Sunday, June 01, 2014

Blog | jlake.com - Part 32


While I've had MRIs before, I've never had a brain MRI before. If you've never seen an MRI machine, rest assured that they are terrible traps for the claustrophobic or the circumferentially enhanced (I fall into that latter category myself). And frankly, much time spent in an MRI would drive anyone to claustrophobia. And they are noisy. Like Anvil Chorus noisy. Like sticking your head in a jet engine noisy. Something on the order of 125 dB clanging right next to your ears for however long you're in there.

I was handed earplugs. A mask was put over my entire head that looked sort of like a cross between the Alien facehugger and something Dumas wrote about, rendered in the bland, taupe, pebble-finished plastic so beloved of technology designers. Pads were inserted around my head, after a brief discussion of how surprisingly large my skull is.

I then spent forty-five minutes in the tube.

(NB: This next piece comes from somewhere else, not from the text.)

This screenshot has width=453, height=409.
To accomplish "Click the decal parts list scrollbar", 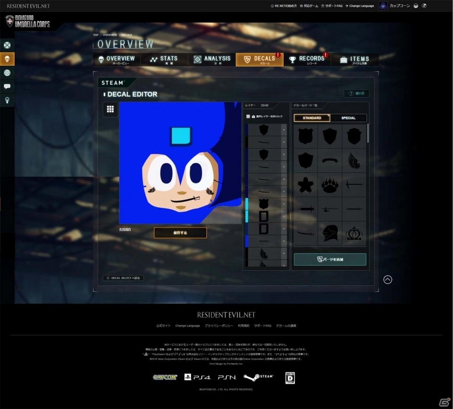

Lately I've been meditating in the mornings. As a formal practice, I mean, not the lie-in-bed-and-groan-about-morning meditation that we all indulge in from time to time. So I meditated inside the MRI tube for forty-five minutes. Which is about like trying to meditate on the flight line of an aircraft carrier. On the plus side, the tech later reported that I held amazingly still, which helped them get good images as quickly as possible. On the minus side, I had my head in an MRI tube for forty-five minutes.